#### GIVEN INFORMATION
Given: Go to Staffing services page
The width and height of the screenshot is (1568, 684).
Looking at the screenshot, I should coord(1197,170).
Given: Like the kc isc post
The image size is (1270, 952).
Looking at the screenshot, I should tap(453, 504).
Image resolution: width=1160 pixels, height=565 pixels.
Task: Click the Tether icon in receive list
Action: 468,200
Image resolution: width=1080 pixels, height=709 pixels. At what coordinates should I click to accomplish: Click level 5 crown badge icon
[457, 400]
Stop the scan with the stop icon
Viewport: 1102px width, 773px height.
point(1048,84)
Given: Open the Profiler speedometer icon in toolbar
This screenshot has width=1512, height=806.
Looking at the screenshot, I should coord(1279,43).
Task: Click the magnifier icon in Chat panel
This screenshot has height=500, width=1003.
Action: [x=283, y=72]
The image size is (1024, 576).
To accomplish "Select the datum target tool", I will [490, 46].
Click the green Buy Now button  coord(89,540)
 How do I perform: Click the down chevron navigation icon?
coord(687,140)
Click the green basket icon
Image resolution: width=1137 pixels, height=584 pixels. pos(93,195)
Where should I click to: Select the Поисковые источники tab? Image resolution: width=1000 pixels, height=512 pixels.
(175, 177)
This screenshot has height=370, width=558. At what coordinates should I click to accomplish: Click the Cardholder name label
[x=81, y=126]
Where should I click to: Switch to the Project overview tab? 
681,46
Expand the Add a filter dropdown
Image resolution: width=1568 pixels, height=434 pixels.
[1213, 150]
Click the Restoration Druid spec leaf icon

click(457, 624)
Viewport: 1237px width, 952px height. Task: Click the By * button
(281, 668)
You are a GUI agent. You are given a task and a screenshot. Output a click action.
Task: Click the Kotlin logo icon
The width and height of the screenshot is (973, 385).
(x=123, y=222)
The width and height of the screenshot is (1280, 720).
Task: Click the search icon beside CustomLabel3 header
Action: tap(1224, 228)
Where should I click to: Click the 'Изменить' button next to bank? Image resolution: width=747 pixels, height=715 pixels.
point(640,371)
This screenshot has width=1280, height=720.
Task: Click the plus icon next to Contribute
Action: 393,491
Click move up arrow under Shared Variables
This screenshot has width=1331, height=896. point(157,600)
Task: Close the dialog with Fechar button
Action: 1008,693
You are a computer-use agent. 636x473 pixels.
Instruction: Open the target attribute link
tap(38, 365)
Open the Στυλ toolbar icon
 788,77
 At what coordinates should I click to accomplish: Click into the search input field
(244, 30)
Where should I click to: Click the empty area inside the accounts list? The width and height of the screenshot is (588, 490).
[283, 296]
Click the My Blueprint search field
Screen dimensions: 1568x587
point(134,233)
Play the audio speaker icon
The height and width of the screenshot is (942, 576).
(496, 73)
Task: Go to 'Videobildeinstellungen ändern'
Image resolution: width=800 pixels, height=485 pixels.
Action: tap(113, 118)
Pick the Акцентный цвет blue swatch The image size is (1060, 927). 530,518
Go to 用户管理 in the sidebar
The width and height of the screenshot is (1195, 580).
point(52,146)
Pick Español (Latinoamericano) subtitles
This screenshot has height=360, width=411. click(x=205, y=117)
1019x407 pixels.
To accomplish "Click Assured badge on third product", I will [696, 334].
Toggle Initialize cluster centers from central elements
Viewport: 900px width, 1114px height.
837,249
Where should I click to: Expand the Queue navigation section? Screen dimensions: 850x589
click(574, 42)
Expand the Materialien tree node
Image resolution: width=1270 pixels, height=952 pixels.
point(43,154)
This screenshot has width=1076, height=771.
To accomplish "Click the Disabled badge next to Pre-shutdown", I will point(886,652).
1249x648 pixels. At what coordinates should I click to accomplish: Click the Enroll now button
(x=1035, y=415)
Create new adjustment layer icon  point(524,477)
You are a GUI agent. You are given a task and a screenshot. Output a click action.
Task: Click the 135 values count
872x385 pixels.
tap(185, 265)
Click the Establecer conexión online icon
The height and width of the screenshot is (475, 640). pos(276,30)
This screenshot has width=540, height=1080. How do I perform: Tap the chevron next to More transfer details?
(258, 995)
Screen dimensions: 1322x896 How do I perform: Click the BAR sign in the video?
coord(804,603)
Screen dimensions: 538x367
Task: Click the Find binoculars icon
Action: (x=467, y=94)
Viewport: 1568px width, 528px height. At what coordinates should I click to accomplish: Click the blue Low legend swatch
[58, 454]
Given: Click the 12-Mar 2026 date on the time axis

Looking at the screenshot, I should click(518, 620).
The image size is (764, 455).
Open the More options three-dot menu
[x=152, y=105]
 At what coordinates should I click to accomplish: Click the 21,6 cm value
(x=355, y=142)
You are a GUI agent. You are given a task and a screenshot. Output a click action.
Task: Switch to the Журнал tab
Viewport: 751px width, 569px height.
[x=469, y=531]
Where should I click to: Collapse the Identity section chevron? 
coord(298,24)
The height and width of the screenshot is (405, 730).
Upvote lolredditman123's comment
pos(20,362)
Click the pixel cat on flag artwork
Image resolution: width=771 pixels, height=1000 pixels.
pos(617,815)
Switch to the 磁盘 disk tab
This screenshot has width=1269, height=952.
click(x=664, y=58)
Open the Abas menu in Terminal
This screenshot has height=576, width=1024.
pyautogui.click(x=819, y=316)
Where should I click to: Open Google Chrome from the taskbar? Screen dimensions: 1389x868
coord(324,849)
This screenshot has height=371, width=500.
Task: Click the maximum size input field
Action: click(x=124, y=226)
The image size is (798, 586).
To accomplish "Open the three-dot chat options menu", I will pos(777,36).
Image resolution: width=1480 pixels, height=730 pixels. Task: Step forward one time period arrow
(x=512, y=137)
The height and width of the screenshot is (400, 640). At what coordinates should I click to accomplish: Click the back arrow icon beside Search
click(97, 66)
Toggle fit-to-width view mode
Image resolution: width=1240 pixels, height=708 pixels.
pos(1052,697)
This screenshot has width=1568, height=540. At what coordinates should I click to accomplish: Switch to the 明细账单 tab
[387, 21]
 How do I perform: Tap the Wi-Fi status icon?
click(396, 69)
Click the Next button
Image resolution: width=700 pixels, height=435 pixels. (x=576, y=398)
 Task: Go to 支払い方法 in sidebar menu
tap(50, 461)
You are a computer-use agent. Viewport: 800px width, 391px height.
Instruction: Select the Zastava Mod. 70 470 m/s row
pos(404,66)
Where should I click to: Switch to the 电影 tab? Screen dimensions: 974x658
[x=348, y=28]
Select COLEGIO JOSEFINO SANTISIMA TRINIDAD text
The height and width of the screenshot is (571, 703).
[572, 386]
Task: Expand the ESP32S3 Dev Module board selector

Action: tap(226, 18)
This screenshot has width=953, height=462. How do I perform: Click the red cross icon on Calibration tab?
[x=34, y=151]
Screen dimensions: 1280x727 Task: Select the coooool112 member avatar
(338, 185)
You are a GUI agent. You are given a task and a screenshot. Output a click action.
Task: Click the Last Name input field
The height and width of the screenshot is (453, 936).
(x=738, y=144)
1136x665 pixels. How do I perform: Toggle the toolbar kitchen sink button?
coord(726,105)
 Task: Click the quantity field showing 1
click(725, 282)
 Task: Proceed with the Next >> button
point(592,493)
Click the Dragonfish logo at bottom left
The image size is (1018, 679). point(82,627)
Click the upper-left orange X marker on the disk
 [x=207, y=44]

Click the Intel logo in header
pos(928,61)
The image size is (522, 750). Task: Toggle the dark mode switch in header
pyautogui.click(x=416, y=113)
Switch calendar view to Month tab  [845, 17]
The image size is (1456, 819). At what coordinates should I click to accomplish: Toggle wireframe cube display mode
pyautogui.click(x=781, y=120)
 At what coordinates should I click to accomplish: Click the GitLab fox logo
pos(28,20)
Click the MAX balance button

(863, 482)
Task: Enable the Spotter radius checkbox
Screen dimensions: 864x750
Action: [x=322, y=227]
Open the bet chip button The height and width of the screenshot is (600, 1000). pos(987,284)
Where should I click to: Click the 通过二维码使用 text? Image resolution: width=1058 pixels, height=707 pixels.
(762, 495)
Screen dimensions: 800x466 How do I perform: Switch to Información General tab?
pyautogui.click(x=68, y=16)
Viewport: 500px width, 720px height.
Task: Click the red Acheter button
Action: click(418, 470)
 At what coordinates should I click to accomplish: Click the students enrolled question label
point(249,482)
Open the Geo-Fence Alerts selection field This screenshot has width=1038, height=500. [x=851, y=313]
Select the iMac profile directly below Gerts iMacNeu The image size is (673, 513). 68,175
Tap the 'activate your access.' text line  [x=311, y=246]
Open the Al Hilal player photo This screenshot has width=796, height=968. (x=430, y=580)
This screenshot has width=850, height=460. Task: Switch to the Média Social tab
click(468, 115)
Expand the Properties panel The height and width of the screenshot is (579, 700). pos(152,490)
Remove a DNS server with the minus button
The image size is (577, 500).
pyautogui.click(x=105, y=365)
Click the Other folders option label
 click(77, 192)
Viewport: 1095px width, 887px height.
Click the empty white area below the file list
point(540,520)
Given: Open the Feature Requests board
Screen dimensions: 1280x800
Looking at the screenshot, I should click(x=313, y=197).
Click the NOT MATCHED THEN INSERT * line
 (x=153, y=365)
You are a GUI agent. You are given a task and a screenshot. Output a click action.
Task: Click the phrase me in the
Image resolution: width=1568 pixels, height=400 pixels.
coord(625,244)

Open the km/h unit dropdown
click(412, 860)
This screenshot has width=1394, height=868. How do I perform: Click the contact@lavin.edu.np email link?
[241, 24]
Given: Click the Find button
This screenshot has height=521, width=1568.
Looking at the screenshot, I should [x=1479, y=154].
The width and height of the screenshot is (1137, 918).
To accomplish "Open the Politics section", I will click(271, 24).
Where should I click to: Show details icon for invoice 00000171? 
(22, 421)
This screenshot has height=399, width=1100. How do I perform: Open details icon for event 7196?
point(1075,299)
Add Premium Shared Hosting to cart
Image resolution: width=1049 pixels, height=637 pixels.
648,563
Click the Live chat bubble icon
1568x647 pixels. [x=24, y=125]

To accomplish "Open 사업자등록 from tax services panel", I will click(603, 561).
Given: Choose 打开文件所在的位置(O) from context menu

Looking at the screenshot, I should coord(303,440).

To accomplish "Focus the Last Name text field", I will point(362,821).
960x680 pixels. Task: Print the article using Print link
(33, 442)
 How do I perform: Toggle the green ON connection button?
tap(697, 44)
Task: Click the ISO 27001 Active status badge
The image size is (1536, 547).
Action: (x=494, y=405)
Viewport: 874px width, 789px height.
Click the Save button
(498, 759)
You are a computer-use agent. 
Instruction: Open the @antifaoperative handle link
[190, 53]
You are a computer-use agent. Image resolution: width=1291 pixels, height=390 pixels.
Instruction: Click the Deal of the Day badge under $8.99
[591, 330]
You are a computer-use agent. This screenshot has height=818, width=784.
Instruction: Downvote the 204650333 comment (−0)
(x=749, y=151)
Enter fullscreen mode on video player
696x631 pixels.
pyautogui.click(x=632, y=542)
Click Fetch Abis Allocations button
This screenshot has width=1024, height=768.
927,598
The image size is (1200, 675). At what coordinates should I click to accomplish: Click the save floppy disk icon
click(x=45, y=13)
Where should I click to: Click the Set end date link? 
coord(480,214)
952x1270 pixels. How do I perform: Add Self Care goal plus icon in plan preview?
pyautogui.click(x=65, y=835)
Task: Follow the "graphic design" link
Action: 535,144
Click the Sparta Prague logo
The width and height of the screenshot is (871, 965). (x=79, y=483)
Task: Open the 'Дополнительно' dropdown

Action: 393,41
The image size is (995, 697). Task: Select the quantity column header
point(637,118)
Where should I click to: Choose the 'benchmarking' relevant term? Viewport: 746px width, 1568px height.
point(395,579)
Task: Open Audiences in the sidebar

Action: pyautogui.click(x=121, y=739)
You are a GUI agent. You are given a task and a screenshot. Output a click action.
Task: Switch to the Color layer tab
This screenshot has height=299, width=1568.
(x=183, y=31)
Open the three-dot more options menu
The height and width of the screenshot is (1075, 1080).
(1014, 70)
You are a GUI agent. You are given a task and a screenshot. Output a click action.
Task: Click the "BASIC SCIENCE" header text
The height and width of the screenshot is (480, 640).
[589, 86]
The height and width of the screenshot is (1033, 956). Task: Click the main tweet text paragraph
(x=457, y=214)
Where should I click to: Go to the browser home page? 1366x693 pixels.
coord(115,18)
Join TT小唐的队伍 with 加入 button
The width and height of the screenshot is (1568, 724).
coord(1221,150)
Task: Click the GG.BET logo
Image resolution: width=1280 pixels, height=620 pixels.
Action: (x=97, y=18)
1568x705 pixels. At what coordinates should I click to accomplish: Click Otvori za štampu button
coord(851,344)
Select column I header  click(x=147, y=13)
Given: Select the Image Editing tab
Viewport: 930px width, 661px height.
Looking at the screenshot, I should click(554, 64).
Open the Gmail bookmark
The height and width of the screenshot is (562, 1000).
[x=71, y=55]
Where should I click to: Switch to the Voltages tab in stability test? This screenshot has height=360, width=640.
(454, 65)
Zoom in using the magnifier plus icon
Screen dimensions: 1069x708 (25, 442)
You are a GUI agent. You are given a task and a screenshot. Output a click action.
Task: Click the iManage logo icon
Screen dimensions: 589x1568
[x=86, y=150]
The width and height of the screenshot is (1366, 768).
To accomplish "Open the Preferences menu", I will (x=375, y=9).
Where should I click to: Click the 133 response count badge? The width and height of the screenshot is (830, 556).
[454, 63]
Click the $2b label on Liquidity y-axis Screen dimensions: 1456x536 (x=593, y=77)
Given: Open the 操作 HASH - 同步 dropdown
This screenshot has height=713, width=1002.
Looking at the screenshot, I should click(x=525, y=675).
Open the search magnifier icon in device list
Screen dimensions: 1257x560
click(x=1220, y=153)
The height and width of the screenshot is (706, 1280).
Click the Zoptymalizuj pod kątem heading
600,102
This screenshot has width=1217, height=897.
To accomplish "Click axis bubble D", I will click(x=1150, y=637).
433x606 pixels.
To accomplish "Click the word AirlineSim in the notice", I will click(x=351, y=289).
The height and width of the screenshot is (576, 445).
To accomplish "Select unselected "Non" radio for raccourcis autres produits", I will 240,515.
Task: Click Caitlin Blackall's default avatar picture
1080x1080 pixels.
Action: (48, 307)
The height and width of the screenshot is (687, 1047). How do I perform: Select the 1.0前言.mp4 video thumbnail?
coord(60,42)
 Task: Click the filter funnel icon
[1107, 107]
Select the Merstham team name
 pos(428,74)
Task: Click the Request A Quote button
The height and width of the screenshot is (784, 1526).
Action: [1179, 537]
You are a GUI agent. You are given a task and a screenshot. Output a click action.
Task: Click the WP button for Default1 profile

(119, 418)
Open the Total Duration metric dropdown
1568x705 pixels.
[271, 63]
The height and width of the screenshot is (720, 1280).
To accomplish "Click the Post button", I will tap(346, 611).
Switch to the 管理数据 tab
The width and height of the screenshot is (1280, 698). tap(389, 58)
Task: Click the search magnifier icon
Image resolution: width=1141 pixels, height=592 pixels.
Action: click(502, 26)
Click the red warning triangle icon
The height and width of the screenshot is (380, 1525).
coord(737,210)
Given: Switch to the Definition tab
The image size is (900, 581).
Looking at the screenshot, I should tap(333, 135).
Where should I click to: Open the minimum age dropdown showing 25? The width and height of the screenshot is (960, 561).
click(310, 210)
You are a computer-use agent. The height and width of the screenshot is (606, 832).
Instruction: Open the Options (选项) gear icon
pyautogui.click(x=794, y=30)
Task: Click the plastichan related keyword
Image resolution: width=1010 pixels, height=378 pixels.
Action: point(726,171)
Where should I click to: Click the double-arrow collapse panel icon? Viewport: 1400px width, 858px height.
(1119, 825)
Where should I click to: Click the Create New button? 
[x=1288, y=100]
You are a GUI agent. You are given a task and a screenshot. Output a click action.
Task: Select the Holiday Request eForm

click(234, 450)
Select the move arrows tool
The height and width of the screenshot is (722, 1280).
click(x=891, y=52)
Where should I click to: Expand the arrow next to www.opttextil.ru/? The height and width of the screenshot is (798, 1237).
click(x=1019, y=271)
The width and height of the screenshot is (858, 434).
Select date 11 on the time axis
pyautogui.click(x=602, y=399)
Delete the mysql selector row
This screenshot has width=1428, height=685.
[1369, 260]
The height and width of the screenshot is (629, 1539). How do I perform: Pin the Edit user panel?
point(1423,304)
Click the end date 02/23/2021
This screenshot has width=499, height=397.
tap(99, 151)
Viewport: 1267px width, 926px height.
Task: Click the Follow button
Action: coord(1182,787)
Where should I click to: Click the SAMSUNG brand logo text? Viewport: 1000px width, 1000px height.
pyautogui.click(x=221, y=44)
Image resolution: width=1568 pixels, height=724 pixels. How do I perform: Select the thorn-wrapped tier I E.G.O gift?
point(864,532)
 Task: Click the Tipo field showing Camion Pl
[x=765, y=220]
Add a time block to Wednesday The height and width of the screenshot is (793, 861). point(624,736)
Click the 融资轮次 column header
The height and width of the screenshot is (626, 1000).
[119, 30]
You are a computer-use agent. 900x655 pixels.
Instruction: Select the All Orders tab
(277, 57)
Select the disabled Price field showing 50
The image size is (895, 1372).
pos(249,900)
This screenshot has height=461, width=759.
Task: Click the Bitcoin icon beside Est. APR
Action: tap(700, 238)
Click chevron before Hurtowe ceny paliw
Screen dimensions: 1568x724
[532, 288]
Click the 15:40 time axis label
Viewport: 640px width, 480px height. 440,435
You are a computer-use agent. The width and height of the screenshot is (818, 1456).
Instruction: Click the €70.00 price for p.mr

#### PROBLEM DETAILS
How many lines of the listing contain the word "services"? Reply with only the number.

#### RESULT FOR THIS TASK
2